The report also highlighted the “Joker” case in 2019, where 4 unidentified children posted a video wearing masks, calling for protests on the anniversary of January 25th revolution. Authorities arrested 48 children for this video, and 103 individuals were referred to the Emergency State Security Court on the same charges, including 28 children, with varying sentences ranging from 5 to 15 years.

The Egyptian prison administrations continue to adopt a series of inhumane practices against detained and imprisoned children, depriving them of basic needs, including emergency healthcare, food, water, clothing, as well as banning family visits, in some cases for years, in addition to prolonged solitary confinement.

In 2022, the CFJ documented 31 violations against children in juvenile detention centers, as well as the death of 6 children and injury of 25 others inside the Children’s Correctional Institution in al-Marg during June 2021, due to a deliberate fire and negligence by the institution’s administration, which closed the doors and left before the fire broke out, resulting in the death and injury of many imprisoned children unable to leave during the fire.

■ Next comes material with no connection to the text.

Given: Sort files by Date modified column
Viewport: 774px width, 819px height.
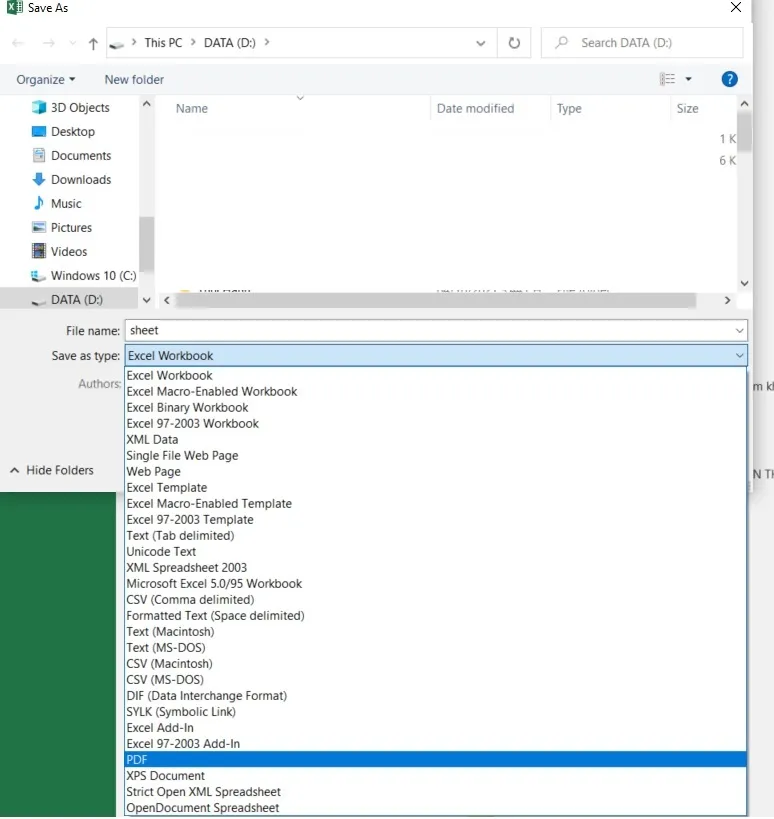Looking at the screenshot, I should point(475,109).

The committee also documented cases of torture against minors, including the case of the child Ahmed Khaled Abdel Mohsen Sdouma, who was subjected to enforced disappearance iat the age of 17. After being presented to the prosecution, he confirmed being beaten with metal bars and tortured with electricity until officers forced him to make false confessions.

Considering the aforementioned details, the CFJ recommends, in conclusion of its report, the release of all arbitrarily detained children in politically motivated cases and the expungement of their criminal records, along with a review of child law articles that allow the trial of children aged between 15 and 17 alongside adults in criminal courts and state security courts.

The committee also calls on Egypt to stop using the death penalty against children and to cease the arrest of children for peacefully expressing their opinions, whether through social media or participation in peaceful protests, while also urging investigations into those responsible for torturing children during interrogation sessions and holding them accountable in police stations, state security buildings, public prosecution, and state security prosecution.